SENTENCIA CONSTITUCIONAL 1485/2011-R
Tribunal Constitucional Plurinacional de Bolivia

SENTENCIA CONSTITUCIONAL 1485/2011-R

Fecha: 10-Oct-2011

III.2. Persecución indebida

La doctrina penal estableció que el Estado no tiene únicamente la pretensión penal material, sino también el derecho y la obligación del jius puniendi, como facultad inexcusable en defensa de la sociedad, es decir, que sin considerar la mera voluntad del ofendido, interviene de oficio en todos los hechos punibles. La víctima u ofendido, independientemente de denunciar o no el hecho puede ser convocada a prestar testimonio bajo juramento, declaración a la que no puede negarse conforme previene el art. 82 del CPP; siendo su lógica consecuencia el interés público, que deviene en que los hechos punibles no queden impunes, la excepción los delitos de acción privada, abarcando a aquellos delitos que afectan con menor gravedad al interés social, casos en que es imprescindible el impulso procesal de los particulares conforme al procedimiento establecido, acudiendo claro está, al aparato jurisdiccional para solicitar la sanción y reparación del daño ocasionado. En ambos casos, el Código Adjetivo Penal, establece la forma y requisitos que deben necesariamente cumplirse, situaciones en las que intervendrán los órganos de persecución del Estado a efectos de materializar el jius puniendi como facultad y obligación de la sociedad organizada y disponer eventualmente, medidas de coerción personal, incluida la más gravosa como es la detención preventiva sujeta por ello a inexcusables exigencias legales.

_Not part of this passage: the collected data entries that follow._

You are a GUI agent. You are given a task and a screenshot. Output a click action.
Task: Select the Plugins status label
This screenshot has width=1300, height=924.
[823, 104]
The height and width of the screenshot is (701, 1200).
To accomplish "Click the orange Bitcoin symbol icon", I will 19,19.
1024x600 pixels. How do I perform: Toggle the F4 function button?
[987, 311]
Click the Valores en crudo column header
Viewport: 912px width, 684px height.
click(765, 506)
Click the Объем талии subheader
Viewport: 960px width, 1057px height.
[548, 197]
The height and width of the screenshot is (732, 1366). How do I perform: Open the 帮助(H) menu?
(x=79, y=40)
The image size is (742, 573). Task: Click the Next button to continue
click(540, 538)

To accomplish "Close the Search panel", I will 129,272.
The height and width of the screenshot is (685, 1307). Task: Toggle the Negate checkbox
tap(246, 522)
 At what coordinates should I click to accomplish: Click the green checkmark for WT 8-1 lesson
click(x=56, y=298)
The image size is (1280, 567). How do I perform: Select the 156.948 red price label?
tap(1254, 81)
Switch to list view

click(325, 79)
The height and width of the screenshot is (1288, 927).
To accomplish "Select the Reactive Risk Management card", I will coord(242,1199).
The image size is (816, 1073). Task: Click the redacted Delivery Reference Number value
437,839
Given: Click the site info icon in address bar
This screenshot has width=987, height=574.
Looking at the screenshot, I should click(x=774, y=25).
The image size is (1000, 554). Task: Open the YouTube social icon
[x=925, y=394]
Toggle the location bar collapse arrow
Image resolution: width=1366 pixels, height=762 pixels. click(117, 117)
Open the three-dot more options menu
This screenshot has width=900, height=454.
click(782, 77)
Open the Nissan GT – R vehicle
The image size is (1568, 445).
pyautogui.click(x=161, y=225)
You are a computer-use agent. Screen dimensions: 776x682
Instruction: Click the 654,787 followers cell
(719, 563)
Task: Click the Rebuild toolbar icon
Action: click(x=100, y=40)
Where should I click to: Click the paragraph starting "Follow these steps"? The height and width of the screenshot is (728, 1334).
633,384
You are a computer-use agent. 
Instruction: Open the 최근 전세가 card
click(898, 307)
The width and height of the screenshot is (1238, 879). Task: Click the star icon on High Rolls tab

Dentro de ese contexto, una persecución indebida deberá entenderse a toda acción de un funcionario público, autoridad jurisdiccional o judicial que busca, persigue y hostiga a una persona, sin que exista motivo legal alguno ni orden expresa de captura, emitida por autoridad competente y en análisis fundamentado de las circunstancias en los casos permitidos expresamente por ley, o cuando se emite una medida restrictiva, sea de orden de aprehensión, apremio, captura o detención, fuera de los casos previstos por ley y sin previo cumplimiento de los requisitos y formalidades exigidos en ella; supuestos que necesariamente deben concurrir para que sean objeto de estudio a través de la acción de libertad. De otro lado, resultará imprescindible analizar, conforme a lo indicado en el Fundamento Jurídico anterior, si los hechos denunciados como persecución indebida inciden directamente con el derecho a la libertad personal o de locomoción del accionante, caso contrario, no será posible abrir la tutela que brinda esta acción de defesa.

Bajo el citado razonamiento, se entiende que la persecución indebida debe verse materializada en actos o acciones que permitan concluir la existencia de una amenaza a este derecho, en consecuencia, si no se advierte la orden o emisión de ningún mandamiento que disponga la privación de libertad personal o de locomoción del actor, no es posible admitir que éste estuviera indebida o ilegalmente perseguido, por cuanto, es irracional suponer que podría ejecutarse una disposición que no existe ni existió jamás, en los hechos, el accionante nunca pudo ni podrá ser objeto de persecución ni hostigamiento. Así la SC 0021/2011-R de 7 de febrero.